En medio de una crisis diplomática sin precedentes, Brasil decidió este martes 4 de agosto retirar a su embajador de la Argentina, Julio Bitelli. Además, rebajó al mínimo su relación diplomática con el gobierno de Javier Milei, por lo que de ahora en adelante no habrá un funcionario de carrera en la embajada, sino que será de encargado de negocios.
La decisión del país vecino llega tras los reiterados insultos del presidente argentino hacia su par brasileño, Luiz Inácio Lula da Silva.
Según indicó CNN Brasil, la decisión fue comunicada al embajador argentino en Brasilia, Daniel Raimondi, quien recibió una nota de protesta en respuesta a los insultos del presidente argentino en nuevas ocasiones desde que fue convocado para dar explicaciones el 26 de julio.
Dicho medio indicó que la decisión comunicada al representante argentino es que “la relación entre ambos países se rebajó al nivel de encargados de negocios” y que el embajador brasileño no regresará a Buenos Aires mientras continúen los insultos de Milei.
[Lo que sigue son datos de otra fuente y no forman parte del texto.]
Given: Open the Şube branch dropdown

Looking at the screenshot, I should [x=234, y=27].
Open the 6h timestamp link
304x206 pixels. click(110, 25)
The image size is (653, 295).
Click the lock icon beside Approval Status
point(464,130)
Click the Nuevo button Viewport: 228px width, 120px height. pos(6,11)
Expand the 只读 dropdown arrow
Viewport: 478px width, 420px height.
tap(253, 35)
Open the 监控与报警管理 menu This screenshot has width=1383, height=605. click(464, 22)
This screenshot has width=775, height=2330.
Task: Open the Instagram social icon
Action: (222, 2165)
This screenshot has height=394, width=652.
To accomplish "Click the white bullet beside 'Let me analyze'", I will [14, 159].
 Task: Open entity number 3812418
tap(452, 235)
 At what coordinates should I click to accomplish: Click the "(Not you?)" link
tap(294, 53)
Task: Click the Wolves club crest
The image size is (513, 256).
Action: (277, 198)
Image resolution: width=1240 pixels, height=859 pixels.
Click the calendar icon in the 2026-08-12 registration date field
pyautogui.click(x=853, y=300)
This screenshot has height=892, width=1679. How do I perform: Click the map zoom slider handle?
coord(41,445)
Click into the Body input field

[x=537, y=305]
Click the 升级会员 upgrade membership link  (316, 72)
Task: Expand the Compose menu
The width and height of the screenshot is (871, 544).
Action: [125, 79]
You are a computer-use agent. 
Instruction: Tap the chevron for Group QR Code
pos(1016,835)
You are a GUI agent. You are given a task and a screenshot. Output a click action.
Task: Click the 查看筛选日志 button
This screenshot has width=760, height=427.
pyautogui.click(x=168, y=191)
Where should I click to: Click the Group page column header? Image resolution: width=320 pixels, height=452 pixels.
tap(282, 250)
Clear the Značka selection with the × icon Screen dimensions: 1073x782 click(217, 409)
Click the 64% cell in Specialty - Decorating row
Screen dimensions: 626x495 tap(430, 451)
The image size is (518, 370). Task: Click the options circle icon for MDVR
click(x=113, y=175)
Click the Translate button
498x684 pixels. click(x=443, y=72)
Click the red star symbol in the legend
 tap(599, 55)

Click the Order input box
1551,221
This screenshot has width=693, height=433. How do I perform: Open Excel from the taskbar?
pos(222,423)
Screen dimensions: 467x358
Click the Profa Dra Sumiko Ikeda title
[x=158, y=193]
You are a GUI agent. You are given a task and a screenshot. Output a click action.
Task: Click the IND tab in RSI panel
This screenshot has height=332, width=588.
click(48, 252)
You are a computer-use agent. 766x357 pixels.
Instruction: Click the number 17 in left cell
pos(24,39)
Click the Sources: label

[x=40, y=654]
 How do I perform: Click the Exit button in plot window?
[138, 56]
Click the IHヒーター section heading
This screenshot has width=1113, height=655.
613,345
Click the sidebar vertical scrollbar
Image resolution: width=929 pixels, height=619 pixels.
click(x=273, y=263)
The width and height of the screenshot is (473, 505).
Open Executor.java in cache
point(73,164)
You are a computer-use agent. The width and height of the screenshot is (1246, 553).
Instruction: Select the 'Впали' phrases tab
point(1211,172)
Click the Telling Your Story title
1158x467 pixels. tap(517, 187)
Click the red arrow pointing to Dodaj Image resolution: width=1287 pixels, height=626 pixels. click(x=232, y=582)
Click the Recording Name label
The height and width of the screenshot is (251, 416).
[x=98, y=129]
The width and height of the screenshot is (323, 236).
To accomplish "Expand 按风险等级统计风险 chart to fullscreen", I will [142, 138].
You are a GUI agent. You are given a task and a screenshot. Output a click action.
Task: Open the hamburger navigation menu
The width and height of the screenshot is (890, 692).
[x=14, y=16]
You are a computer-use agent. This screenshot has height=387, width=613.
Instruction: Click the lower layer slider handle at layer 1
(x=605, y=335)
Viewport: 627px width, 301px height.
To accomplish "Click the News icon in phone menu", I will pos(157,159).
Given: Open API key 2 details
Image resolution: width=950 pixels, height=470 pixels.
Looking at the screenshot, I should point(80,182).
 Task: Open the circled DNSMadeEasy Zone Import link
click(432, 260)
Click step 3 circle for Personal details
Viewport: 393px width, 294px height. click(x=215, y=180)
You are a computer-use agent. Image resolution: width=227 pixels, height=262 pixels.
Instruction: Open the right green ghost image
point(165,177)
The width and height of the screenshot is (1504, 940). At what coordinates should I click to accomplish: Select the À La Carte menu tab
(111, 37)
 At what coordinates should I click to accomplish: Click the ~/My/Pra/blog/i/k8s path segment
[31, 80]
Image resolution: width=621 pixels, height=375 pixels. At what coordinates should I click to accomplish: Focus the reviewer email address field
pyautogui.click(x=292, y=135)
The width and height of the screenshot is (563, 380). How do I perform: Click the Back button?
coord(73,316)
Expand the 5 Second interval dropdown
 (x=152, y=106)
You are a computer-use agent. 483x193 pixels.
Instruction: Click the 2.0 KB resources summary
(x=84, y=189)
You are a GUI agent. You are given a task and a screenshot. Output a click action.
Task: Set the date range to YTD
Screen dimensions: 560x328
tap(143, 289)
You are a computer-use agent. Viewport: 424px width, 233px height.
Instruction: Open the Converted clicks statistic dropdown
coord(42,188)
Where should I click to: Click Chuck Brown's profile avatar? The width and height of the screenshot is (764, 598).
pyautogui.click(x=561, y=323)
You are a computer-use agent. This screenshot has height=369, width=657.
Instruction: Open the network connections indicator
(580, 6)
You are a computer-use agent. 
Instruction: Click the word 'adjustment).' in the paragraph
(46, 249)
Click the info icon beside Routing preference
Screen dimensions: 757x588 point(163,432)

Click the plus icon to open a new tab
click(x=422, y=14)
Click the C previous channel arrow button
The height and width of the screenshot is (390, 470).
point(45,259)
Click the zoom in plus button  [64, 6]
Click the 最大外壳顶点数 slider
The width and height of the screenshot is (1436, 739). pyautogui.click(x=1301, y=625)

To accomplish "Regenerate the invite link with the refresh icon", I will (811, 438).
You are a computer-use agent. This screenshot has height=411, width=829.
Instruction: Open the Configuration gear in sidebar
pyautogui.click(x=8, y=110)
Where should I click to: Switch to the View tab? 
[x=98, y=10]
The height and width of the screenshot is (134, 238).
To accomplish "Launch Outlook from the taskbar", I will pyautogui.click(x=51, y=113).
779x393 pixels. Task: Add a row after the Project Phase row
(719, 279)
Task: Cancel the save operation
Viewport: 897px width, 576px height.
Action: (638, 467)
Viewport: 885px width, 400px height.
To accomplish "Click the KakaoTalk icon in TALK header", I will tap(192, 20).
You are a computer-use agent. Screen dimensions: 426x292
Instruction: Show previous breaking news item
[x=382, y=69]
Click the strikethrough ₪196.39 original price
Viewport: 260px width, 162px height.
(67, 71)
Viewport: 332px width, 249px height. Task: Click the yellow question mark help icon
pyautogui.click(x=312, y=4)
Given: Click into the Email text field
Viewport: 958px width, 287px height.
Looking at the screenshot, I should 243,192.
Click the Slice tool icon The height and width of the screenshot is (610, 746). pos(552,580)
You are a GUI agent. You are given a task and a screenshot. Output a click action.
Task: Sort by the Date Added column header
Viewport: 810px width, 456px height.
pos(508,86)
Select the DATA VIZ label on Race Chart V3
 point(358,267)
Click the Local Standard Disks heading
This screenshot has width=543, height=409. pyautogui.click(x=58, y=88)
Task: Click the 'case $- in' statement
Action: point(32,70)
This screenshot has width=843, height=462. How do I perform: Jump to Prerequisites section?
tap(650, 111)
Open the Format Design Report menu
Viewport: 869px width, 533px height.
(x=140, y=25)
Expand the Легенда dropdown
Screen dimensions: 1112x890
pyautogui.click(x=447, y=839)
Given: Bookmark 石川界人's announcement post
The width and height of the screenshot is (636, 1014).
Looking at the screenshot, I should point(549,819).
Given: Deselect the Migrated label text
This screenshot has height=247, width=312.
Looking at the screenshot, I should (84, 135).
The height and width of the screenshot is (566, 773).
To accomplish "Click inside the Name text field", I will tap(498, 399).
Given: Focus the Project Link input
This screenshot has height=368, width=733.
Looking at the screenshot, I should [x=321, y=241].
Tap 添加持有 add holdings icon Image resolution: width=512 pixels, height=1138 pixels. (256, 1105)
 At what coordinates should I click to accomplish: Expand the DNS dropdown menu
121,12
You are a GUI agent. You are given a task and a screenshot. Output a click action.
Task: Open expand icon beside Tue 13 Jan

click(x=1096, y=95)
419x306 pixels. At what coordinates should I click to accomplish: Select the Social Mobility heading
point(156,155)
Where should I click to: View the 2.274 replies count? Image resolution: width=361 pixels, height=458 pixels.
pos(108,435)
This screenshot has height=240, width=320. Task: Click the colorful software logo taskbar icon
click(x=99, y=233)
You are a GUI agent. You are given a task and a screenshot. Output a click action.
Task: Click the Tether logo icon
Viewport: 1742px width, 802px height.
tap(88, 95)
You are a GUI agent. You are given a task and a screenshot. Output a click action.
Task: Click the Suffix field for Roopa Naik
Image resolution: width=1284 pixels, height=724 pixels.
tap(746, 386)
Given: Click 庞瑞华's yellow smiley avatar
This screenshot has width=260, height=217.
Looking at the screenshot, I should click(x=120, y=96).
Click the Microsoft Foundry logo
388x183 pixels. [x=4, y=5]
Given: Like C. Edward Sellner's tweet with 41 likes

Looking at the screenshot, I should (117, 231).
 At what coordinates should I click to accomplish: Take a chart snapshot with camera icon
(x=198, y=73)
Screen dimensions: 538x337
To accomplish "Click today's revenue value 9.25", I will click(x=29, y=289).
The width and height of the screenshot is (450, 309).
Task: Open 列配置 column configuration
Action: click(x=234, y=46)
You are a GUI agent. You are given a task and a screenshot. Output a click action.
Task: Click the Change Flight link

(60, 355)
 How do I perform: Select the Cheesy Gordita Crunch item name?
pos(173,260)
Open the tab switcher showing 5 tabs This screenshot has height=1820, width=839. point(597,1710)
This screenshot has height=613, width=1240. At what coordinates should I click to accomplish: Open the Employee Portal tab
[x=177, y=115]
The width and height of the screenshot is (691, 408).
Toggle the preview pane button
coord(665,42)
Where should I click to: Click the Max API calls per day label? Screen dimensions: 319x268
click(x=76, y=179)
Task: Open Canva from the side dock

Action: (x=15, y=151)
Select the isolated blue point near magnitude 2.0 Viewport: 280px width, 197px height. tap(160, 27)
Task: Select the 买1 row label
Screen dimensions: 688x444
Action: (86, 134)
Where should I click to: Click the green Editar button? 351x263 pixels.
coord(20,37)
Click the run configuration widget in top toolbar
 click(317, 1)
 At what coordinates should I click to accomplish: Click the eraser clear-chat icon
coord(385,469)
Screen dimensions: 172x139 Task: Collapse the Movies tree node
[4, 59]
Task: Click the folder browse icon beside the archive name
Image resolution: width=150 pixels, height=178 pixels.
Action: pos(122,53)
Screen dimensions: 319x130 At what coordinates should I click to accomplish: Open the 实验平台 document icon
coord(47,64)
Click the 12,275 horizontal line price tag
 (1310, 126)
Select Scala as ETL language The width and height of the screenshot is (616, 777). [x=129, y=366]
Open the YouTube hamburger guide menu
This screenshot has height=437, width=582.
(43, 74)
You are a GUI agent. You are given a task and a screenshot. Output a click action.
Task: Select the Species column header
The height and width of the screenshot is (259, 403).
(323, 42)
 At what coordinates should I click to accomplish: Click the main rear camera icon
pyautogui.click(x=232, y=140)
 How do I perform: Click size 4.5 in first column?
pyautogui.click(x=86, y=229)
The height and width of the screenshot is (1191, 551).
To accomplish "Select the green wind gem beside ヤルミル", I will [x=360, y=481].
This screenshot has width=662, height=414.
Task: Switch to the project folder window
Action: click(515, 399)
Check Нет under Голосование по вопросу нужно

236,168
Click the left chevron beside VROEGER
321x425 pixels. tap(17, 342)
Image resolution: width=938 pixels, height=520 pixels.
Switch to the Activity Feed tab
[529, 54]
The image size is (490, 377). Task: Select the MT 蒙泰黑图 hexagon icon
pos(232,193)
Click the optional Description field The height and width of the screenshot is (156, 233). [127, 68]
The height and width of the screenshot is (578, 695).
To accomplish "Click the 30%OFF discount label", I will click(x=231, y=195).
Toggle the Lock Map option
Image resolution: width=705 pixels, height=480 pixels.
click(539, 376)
Cabe recordar que Bitelli fue convocado a consultas un día después de que el mandatario argentino participara en la Convención Nacional del Partido Liberal en San Pablo, donde calificó al presidente Lula de “prisionero” y al ministro Alexandre de Moraes, del Tribunal Supremo Federal, de “pedazo de basura calvo”.
Con la decisión tomada por Itamaraty (Ministerio de Relaciones Exteriores de Brasil), la embajada brasileña en Argentina quedará bajo la responsabilidad del Ministro Consejero Eduardo Uziel. Por su parte, el Gobierno argentino deberá ahora decidir qué hacer con su representante en Brasilia.
Javier Milei redobló su ataque contra Lula da Silva
Este mismo fin de semana, Milei volvió a apuntar contra Lula da Silva, a quien calificó de “ladrón”, “corrupto” y “presidiario”, al tiempo que defendió sus declaraciones al sostener que se limitó a describir hechos que considera verdaderos.
“Es ladrón, es un corrupto. Fue condenado. Estuvo preso, con lo cual es cierto lo de presidiario. Lo liberaron por una falla administrativa, no por ser inocente”, enfatizó en una entrevista con La Nación+.
Aseguró, además, que sus críticas surgieron de manera espontánea y las enmarcó en su defensa de “las ideas de la libertad”. En ese sentido, sostuvo que dirigentes de la izquierda latinoamericana lo han descalificado en reiteradas oportunidades sin recibir cuestionamientos similares.

El origen del conflicto entre Milei y Lula da Silva: insultos, ideología y tensión diplomática
El nuevo capítulo de tensión entre Javier Milei y Lula da Silva comenzó el sábado 25 de julio, cuando el presidente argentino viajó a San Pablo para participar de un acto del Partido Liberal y respaldar la candidatura presidencial de Flávio Bolsonaro, hijo del expresidente Jair Bolsonaro.
Durante su discurso, Milei lanzó fuertes críticas contra Lula, a quien llamó “ladrón” y “presidiario”, además de describir al gobierno brasileño como integrado por “socialistas ladrones”. También acusó al mandatario brasileño de haber intentado influir en las elecciones argentinas de 2023. Esas declaraciones fueron interpretadas en Brasilia como una afrenta directa no solo contra Lula, sino también contra las instituciones brasileñas.
La tensión también incluyó al Poder Judicial brasileño. El presidente apuntó contra el juez del Supremo Tribunal Federal Alexandre de Moraes, luego de que se le impidiera visitar a Jair Bolsonaro durante su estadía en Brasil.
La respuesta brasileña fue inmediata. El gobierno de Lula decidió llamar a consultas a su embajador en Buenos Aires, Julio Bitelli, una de las señales diplomáticas más fuertes antes de una ruptura formal de relaciones. La medida fue adoptada por el canciller Mauro Vieira con el objetivo de evaluar el estado de la relación bilateral.
Además, Itamaraty convocó al embajador argentino en Brasilia, Daniel Raimondi, para transmitirle una protesta formal por las declaraciones del presidente argentino. Desde Brasil sostuvieron que los dichos de Milei fueron “groseros e inaceptables” y los interpretaron como una injerencia en asuntos internos, especialmente porque fueron pronunciados en territorio brasileño durante un acto político partidario.
Desde entonces, el conflicto quedó instalado como uno de los choques diplomáticos más graves entre Argentina y Brasil en los últimos años. La crisis combina varios elementos: la enemistad ideológica entre Milei y Lula, el apoyo explícito del mandatario argentino al bolsonarismo, las acusaciones cruzadas por supuesta injerencia electoral y la tensión geopolítica dentro de la región.